Given passage:
════════════════
Beautiful Heartbreak

I'm really ashamed to admit this, but the other day while I was in the store I was looking at happy-go-lucky strangers thinking, "Your life isn't as hard as mine." My friend sent me this video last night that put it all in perspective. If each of us carried a sign everywhere we went....

http://www.youtube.com/watch?v=xyX-I-um5Kk&feature=youtube_gdata_player

Wednesday, October 26, 2011

Young Man with Muscular Dystrophy Crowned Homecoming King

My friend sent me the link to this delightful article last night, about a young man who is a good friend of theirs and shares the same disability as her son.

http://www.deseretnews.com/article/705392135/Olympus-High-School-elects-disabled-Homecoming-king.html

What if Your blessings Come Through Raindrops, What if Your Healing Comes Through Tears?

My friend whose son has muscular dystrophy sent me this beautiful song containing a message that was just what I needed.

We pray for blessings
We pray for peace
Comfort for family, protection while we sleep
We pray for healing, for prosperity
We pray for Your mighty hand to ease our suffering
All the while, You hear each spoken need
Yet love us way too much to give us lesser things.

'Cause what if Your blessings come through raindrops
What if Your healing comes through tears
What if a thousand sleepless nights
Are what it takes to know You're near
What if trials of this life are Your mercies in disguise.
════════════════
Provided material:
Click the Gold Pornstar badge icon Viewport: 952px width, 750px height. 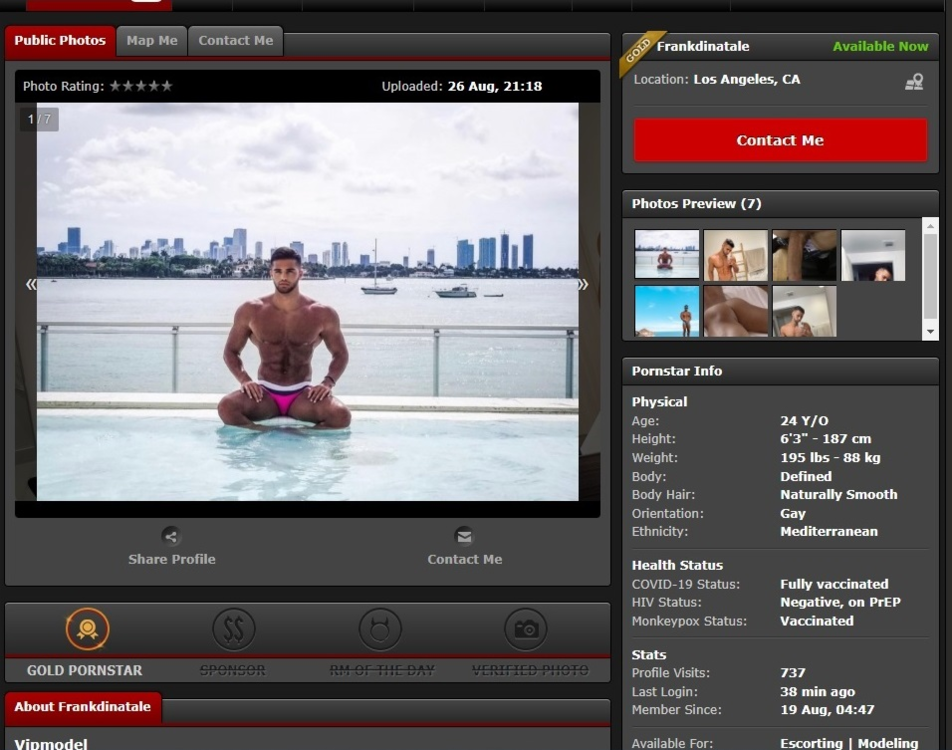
════════════════
Required action A:
Answer these questions about the blog excerpt:
(i) What did the friend send the writer in the first entry?
(ii) What disability does the young man crowned Homecoming King have?
(iii) In the song, what might the trials of this life be?
Required action B: Write out everything in the blog excerpt from "I'm really ashamed" down to "everywhere we went....".

Output A:
(i) A video
(ii) Muscular dystrophy
(iii) Mercies in disguise

Output B:
I'm really ashamed to admit this, but the other day while I was in the store I was looking at happy-go-lucky strangers thinking, "Your life isn't as hard as mine." My friend sent me this video last night that put it all in perspective. If each of us carried a sign everywhere we went....